A school friend I have not seen for an eternity mailed me this morning to ask if I would consider joining facebook as a means of remaining in touch with her and the other two members of our once upon a time gang. A few minutes after reading the mail, I caught a snippet of a certain ‘David Miller’ sounding learned about something or other in a radio interview.
Perhaps because the email was so fresh in my mind, the very mention of the name David Miller instantly transported me to the last of five rows of scored and scorched desks in a high school science lab. From there, I could easily recall the back of another David Miller’s head, and as his neatly cropped haircut came back to me, I wondered if it had ever belonged to the man holding forth on my radio; whether the teenage boy I once knew could have acquired enough experience and knowledge in his specialist field to be speaking about it publicly?
If I were on facebook, I would probably know, or at least readily be able to find out the answer to my own question. But I am not, and I like it that way. Although I wish both David Miller and his career every health and happiness, I would prefer to recall the image of the boy in a school tie, than to dress him in a suit and imagine him speaking booming into a microphone at Broadcasting house.

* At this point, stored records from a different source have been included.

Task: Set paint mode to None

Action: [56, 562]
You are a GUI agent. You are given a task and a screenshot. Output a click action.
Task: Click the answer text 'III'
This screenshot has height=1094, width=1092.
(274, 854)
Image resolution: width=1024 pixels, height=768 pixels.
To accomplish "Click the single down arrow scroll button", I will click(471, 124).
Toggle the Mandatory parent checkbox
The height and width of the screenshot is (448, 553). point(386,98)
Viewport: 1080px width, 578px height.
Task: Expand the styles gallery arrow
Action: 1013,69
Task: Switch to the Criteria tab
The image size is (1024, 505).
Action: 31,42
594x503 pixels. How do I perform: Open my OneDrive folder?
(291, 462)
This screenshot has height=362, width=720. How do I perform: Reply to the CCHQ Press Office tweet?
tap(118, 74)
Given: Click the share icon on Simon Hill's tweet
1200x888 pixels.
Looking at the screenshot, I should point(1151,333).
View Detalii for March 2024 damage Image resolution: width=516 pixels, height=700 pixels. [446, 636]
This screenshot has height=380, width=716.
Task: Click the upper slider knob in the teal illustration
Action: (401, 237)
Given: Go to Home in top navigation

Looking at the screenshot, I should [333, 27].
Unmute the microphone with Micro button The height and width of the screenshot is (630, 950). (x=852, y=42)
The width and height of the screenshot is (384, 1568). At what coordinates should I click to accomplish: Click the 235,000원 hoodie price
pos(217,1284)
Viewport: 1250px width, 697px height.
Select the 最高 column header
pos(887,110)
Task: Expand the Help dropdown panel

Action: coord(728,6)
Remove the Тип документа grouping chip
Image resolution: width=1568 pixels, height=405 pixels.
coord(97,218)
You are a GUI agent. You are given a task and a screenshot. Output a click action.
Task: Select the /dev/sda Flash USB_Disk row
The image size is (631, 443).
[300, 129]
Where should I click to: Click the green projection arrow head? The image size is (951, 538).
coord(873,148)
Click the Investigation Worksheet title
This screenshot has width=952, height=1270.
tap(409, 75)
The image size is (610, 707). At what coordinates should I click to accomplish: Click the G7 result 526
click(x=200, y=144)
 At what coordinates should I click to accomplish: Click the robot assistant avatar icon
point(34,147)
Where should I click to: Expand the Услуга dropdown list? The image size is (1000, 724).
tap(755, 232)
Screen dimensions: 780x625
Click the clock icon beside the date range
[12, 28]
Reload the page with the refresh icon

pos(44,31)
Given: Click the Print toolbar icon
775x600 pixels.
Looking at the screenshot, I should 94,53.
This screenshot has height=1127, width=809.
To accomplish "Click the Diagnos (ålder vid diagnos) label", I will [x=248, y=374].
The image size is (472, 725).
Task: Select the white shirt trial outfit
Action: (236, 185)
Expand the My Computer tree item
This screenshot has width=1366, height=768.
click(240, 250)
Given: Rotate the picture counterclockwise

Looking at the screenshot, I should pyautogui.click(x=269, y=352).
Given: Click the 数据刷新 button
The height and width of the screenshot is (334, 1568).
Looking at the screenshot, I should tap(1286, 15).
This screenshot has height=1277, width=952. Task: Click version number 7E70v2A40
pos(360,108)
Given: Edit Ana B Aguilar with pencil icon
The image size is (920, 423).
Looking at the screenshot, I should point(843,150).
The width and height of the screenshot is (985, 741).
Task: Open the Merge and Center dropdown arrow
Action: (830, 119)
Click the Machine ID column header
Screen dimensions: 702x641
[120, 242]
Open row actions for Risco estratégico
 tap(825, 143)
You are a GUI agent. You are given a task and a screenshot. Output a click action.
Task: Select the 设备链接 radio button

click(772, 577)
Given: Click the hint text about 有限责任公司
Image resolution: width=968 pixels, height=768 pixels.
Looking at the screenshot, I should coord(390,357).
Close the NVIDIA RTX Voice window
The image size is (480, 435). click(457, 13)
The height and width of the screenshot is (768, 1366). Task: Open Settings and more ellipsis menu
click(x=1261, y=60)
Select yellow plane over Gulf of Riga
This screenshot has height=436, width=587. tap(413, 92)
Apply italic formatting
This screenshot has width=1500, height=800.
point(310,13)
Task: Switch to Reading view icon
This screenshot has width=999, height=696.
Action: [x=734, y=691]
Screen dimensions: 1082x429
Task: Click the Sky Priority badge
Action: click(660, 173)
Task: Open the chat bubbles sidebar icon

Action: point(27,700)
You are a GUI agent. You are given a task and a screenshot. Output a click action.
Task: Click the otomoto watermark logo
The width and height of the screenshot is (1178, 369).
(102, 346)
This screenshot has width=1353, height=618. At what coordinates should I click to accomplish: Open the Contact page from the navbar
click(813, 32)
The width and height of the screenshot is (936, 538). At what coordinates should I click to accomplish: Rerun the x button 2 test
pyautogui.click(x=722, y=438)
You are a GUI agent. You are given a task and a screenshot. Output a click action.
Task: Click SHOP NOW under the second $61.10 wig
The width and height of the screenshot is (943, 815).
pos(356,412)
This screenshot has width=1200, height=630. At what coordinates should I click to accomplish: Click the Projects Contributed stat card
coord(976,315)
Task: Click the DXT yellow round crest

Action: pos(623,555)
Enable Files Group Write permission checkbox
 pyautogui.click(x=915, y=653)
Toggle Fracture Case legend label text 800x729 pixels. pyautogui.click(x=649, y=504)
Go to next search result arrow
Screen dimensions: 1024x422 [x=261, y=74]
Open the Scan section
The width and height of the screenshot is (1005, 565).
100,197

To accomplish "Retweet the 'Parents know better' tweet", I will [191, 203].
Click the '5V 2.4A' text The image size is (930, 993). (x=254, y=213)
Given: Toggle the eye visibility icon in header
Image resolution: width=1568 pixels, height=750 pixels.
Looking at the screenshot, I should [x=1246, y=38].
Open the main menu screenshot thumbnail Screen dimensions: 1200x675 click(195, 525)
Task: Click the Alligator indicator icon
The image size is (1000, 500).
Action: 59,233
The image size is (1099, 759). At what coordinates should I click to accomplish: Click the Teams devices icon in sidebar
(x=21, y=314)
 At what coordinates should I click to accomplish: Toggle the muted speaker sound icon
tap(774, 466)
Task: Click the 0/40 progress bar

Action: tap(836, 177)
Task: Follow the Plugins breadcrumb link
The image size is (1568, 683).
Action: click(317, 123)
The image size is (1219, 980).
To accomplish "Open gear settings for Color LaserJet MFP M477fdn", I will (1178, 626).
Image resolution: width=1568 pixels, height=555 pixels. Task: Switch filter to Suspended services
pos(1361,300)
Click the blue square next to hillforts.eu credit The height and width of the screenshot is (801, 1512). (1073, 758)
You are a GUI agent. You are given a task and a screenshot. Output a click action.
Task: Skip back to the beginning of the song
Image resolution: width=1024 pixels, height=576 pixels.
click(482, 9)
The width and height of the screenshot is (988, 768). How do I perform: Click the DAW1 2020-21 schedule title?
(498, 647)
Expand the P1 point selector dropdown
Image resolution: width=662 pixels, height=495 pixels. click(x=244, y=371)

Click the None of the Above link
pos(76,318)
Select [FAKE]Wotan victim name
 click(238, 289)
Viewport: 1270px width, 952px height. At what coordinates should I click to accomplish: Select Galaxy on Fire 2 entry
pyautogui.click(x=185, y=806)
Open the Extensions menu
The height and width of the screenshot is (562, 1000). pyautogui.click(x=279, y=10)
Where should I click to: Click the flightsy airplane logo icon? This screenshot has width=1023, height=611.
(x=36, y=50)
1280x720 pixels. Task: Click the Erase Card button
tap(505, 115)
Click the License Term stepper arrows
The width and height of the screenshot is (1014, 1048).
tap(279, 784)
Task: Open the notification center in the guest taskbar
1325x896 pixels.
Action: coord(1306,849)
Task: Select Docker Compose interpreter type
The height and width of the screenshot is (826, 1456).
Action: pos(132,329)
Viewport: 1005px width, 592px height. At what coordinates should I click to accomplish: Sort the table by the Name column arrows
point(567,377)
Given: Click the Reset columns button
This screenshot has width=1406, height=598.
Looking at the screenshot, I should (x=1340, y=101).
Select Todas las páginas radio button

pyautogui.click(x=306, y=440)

My version of his life is unrealistically, unfairly even, lost in time, but in so being, it allows me to remember someone I knew rather than try to know someone I probably never will. And that allows space for my imagination to roam free. Plenty of space, I realised, when a couple of hours deeper into the day, I realised that the boy with the tie and the cropped locks was actually a Mellor not a Miller, and it is quite possible that we didn’t have biology classes together, but English, where I first remember wanting to explore thoughts like these.